┏━━

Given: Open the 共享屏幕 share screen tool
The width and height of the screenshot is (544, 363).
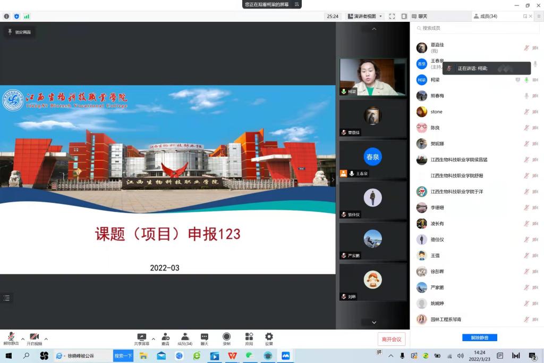Looking at the screenshot, I should [x=141, y=338].
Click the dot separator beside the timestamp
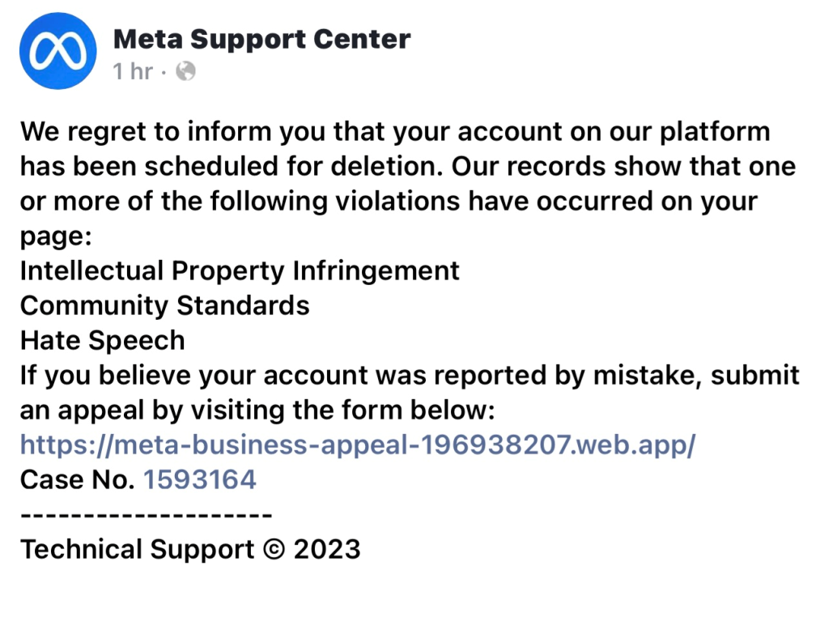Image resolution: width=829 pixels, height=643 pixels. click(x=164, y=72)
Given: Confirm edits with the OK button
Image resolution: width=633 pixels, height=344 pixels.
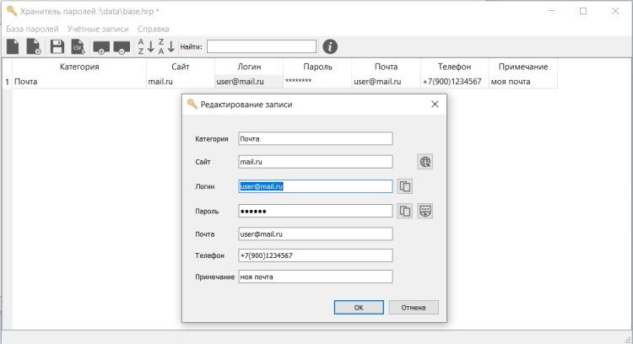Looking at the screenshot, I should click(358, 307).
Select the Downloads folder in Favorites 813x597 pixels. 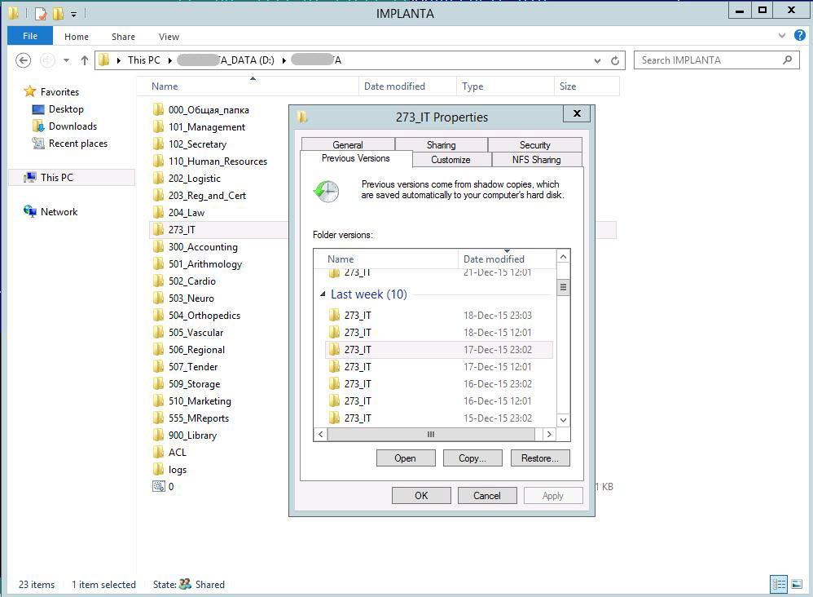(73, 126)
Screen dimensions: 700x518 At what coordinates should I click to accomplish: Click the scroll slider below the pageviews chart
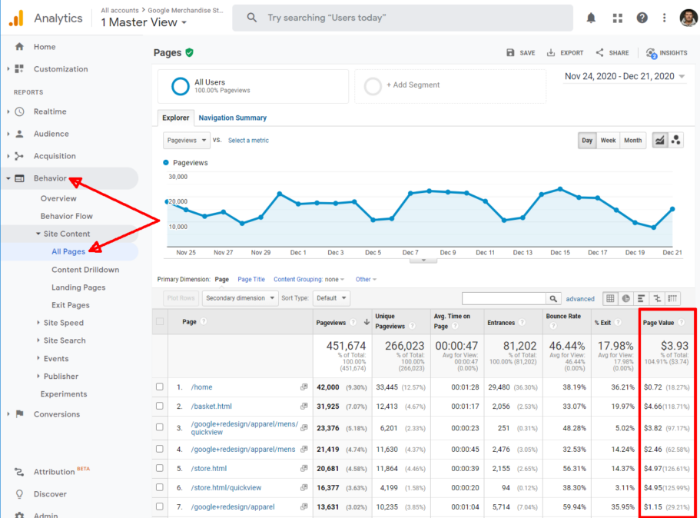click(422, 261)
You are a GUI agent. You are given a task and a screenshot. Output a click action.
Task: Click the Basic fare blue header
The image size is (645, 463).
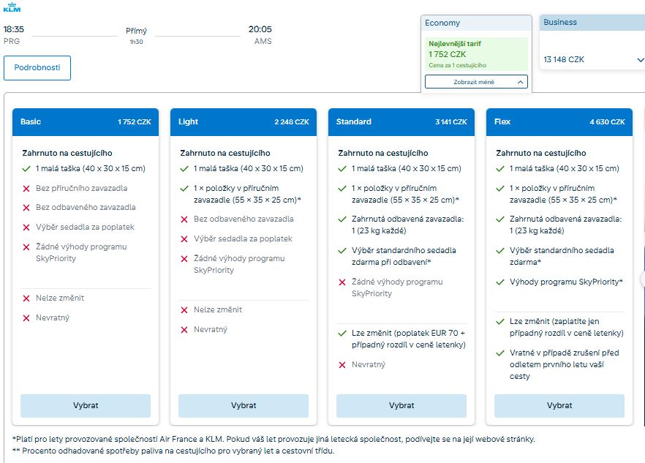[86, 122]
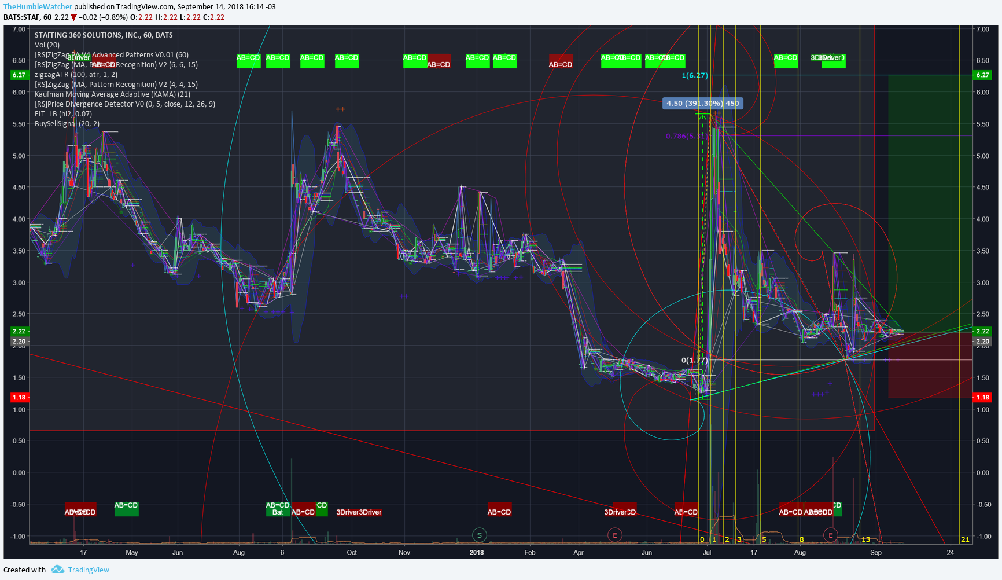The width and height of the screenshot is (1002, 580).
Task: Click the STAFFING 360 SOLUTIONS chart title
Action: click(104, 35)
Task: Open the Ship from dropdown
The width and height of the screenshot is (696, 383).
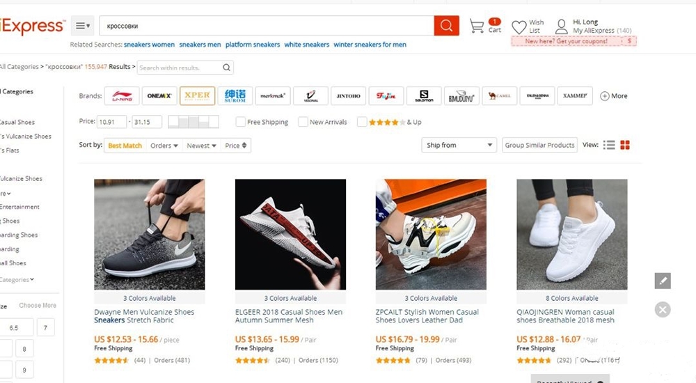Action: (x=458, y=145)
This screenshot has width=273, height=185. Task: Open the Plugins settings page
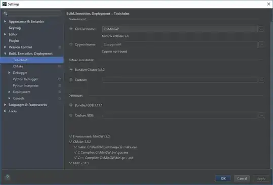click(x=14, y=41)
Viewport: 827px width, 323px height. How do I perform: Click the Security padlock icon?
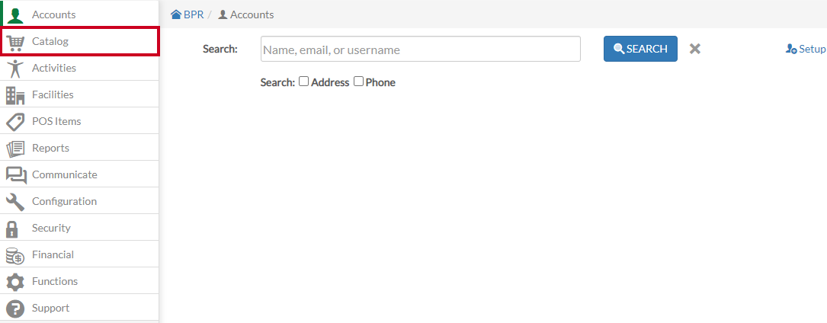(x=11, y=229)
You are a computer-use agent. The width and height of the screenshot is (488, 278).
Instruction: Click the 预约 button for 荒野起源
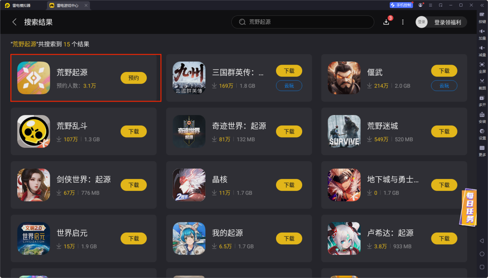coord(134,78)
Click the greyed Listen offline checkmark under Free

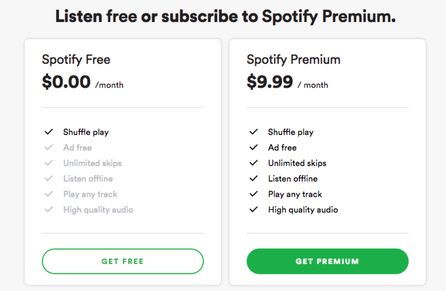(49, 179)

┗━━

# [DIRECTIONS]
Which lines in the records above contain the string "agent"? Copy them.

# [RESULT OF THIS EXERCISE]
You are a GUI agent. You are given a task and a screenshot. Output a click action.
You are a computer-use agent. The width and height of the screenshot is (488, 278).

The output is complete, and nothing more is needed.